Using the car horn is normal here, so you should use it too. Most commonly used when overtaking someone, just to let them know you’re passing, in case they haven’t noticed. Other ways the horn is used, is to let you know a light has turned green at traffic lights, or to generally vent frustration in traffic — especially common in Santo Domingo.
4. Red Doesn’t Always Mean Stop
Speaking of traffic lights, a red light doesn’t always mean stop. OK, sorry; yes it does mean stop. It’s just that it’s not always obeyed. Late at night when there is no one about for example, or just when there is no one about in general…
5. Giving Way at Roundabouts
This is an odd one, and it happens everywhere — people will give way on a roundabout. Meaning that if they are driving around the roundabout and a car pulls up, they will stop on the roundabout and let the other car pull out. Now this doesn’t always happen, but it happens often enough that when I’m on a roundabout I actually slow down if a car approaches just in case they pull out (because yes, that happens too).
6. Motorbikes & Pasolas
The Dominican Republic is actually the #1 worst country in the world for road deaths, meaning per capita more people die on Dominican roads than in any other country. Why? Motorbikes and pasolas.

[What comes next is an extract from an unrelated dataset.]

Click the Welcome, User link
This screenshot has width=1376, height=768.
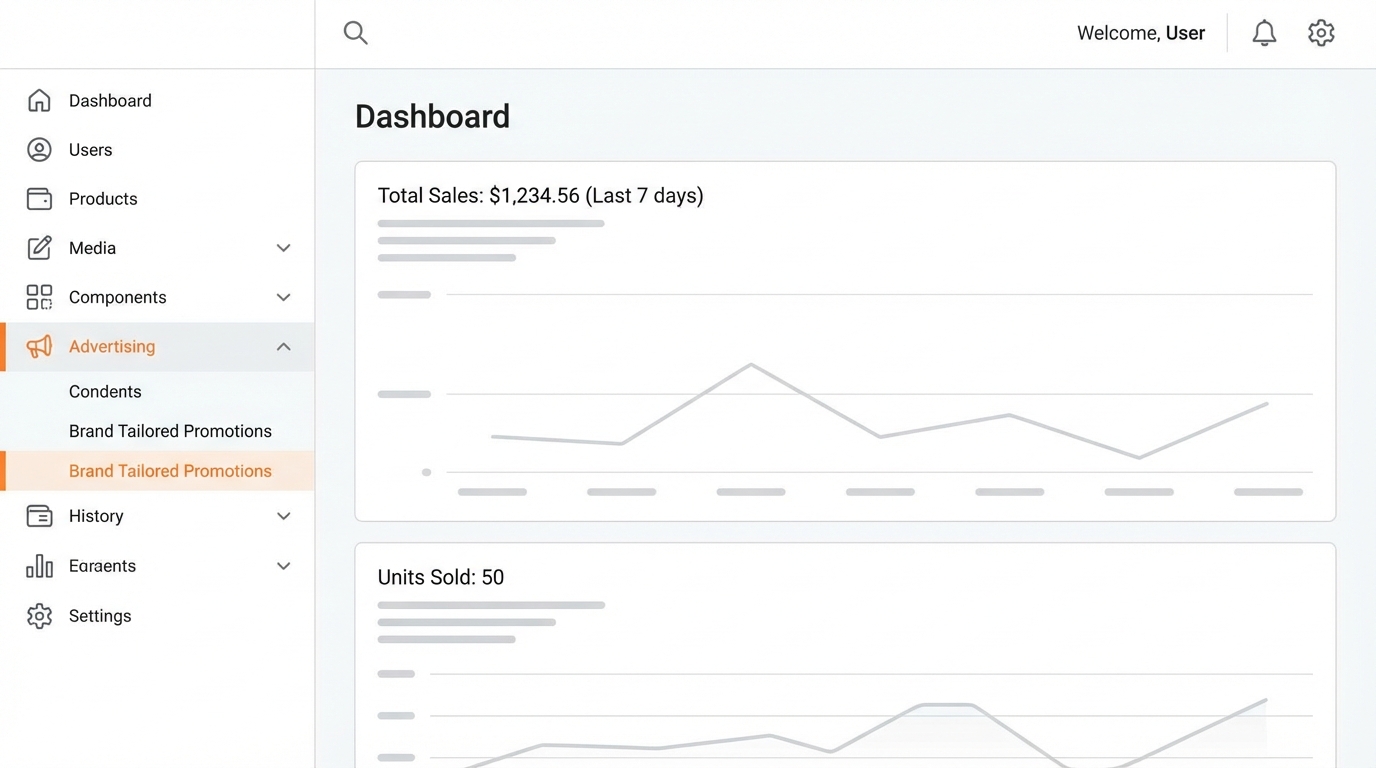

My advice? First of all, don’t ride one; it might seem like fun, but falling off is not — again, I know, I used to ride one. And secondly, whenever you are driving a car, you absolutely must look out for them, they are everywhere.
7. Drink-driving is Legal
Or rather it is not illegal. We actually have a copy of the Dominican “highway code” from when Philip got his licence here, and in it, it actually says “in other countries drink-driving is illegal” and talks about the legal blood alcohol limit in other countries…
In fact, once we were driving to Bavaro and I (in the passenger seat) was drinking a beer, when we were pulled over. Unfortunately for that road policeman we had literally just read the handbook, so when he tried to explain that drinking in the car is illegal (as it is in the US), we said “NO”… won that battle and continued on our merry way to the beach.
That said, we are of course NOT recommending that anyone should drink and drive. It’s just something to be aware of.
The Dominican Republic is a beautiful paradise. A wonderful country with even more wonderful people, and quite an incredibly varied culture. However, just like in every other country in the entire world, you must be careful when driving.
We hope these tips help to keep you safer when on a road trip around this beautiful island!